BEGIN DATA
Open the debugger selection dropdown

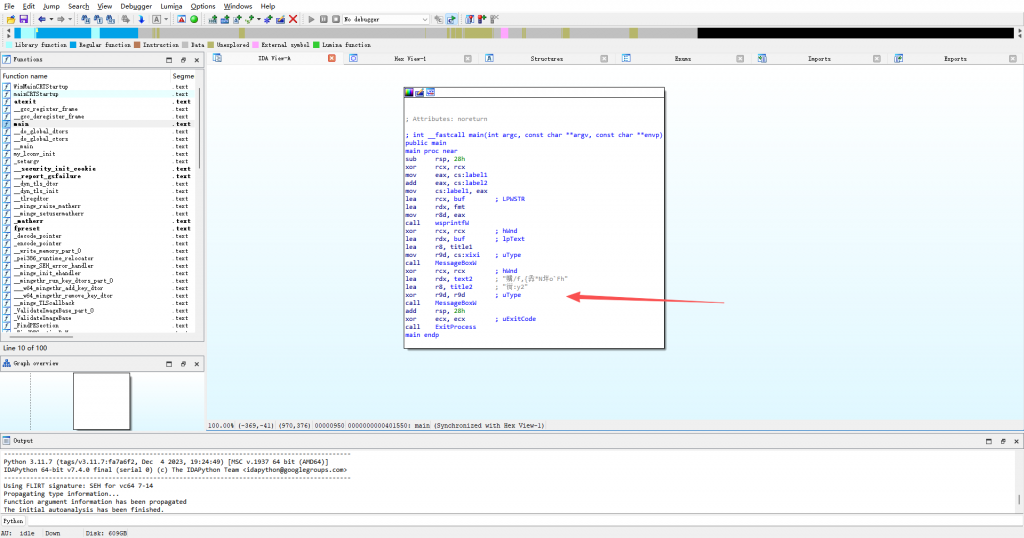425,19
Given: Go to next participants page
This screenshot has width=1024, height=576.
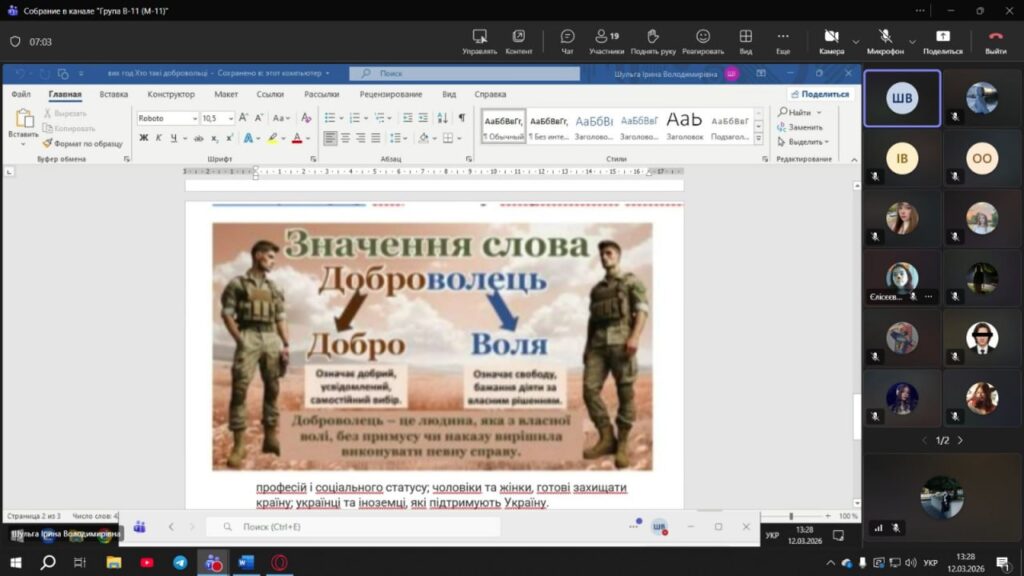Looking at the screenshot, I should pyautogui.click(x=961, y=440).
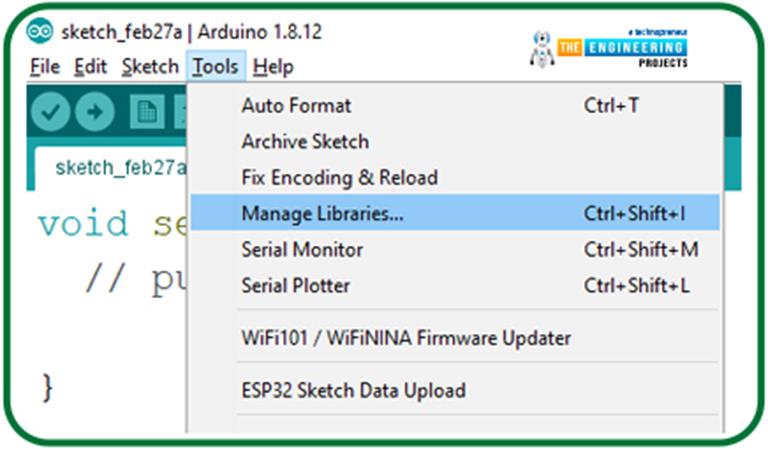
Task: Click the New sketch file icon
Action: [x=147, y=112]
END DATA
■ **ACTION ITEM**
Once the pictures are removed, output the entries above exactly as given.

■ **TASK OUTPUT**
Open the debugger selection dropdown

425,19
Given: Go to next participants page
This screenshot has width=1024, height=576.
Looking at the screenshot, I should pyautogui.click(x=961, y=440).
Task: Click the New sketch file icon
Action: [x=147, y=112]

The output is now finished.